"Old people do not hear well."
Translation:Starzy ludzie nie słyszą dobrze.
"stary" is masculine singular (an old man/human)
"starzy" is masculine personal plural. (old people)
'stare' and 'dobre' are either neuter singular or 'not masculine-personal plural'.
'dobrze' is an adverb.
'starzy' is masculine personal plural, and so would be 'dobrzy'.
The names of the plural actually say it all (almost): masculine personal is used for 'groups of people including at least one man', and not masculine-personal is used for everything else.
As 'people' definitely includes at least one man (otherwise it would be 'women'), it's masculine personal.
If they had good hearing, then [słyszą dobrze/dobrze słyszą] would both sound fine to me. But they don't hear well.
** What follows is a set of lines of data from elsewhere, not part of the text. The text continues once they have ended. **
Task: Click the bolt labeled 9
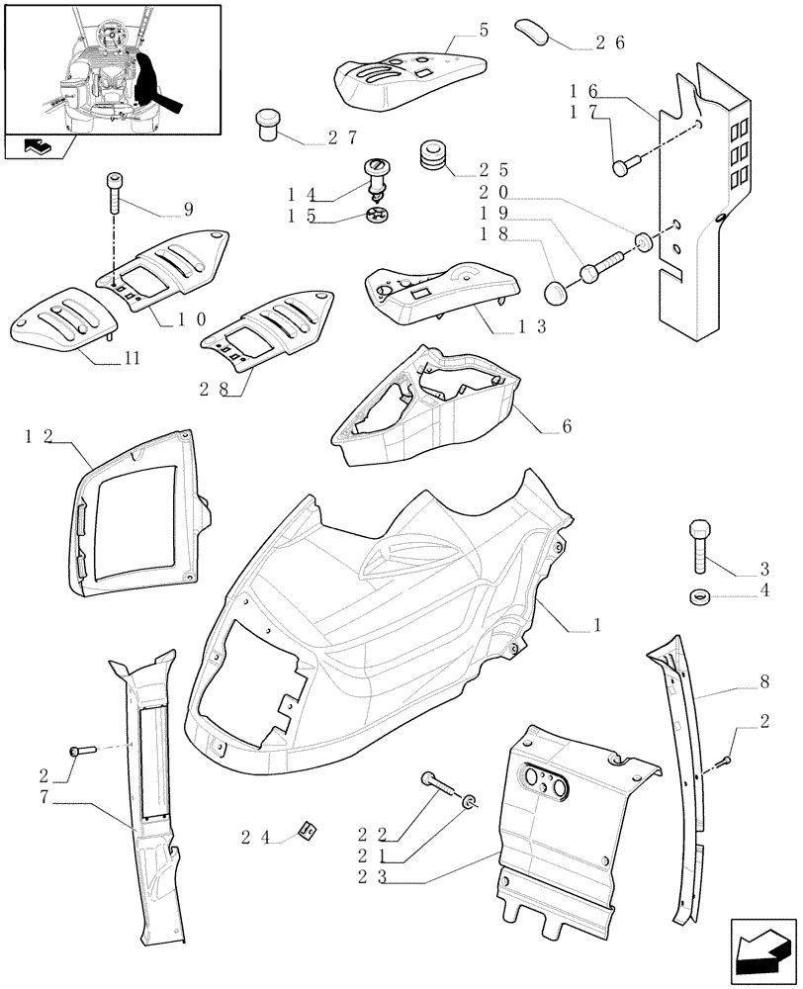(113, 193)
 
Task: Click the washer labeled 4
(698, 595)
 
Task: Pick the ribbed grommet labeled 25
(433, 154)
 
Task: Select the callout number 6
(568, 426)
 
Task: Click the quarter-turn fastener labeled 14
(377, 178)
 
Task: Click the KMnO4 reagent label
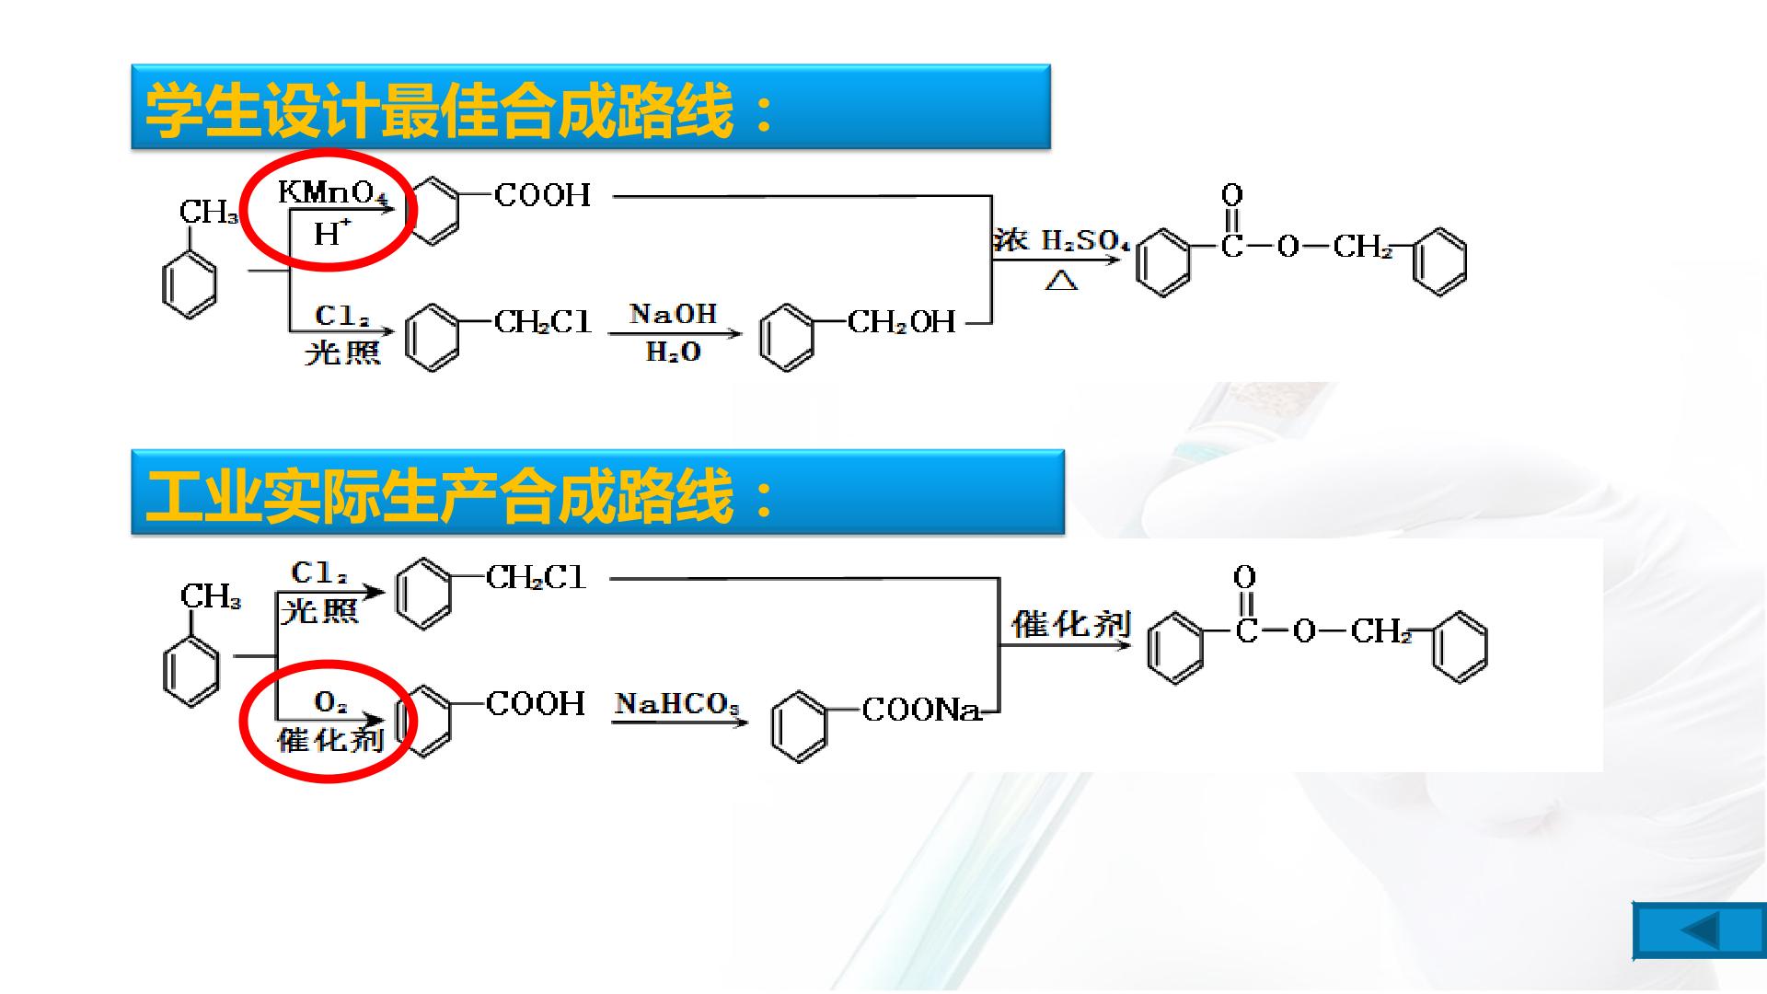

And if you put "dobrze słyszą" together, then I guess the whole sentence was "Starzy ludzie nie dobrze słyszą". And first of all, negated adverbs are written together (niedobrze), but that would still feel wrong. You should negate the whole idea of 'hearing well' and not just 'well'.
If the sentence was positive (They hear well), it would be fine. But "nie dobrze słyszą" is wrong, because you should negate 'hearing well' and not just 'well'.
I put dobrze slysza, word order different but still acceptable. I remember the previous generation using this word order.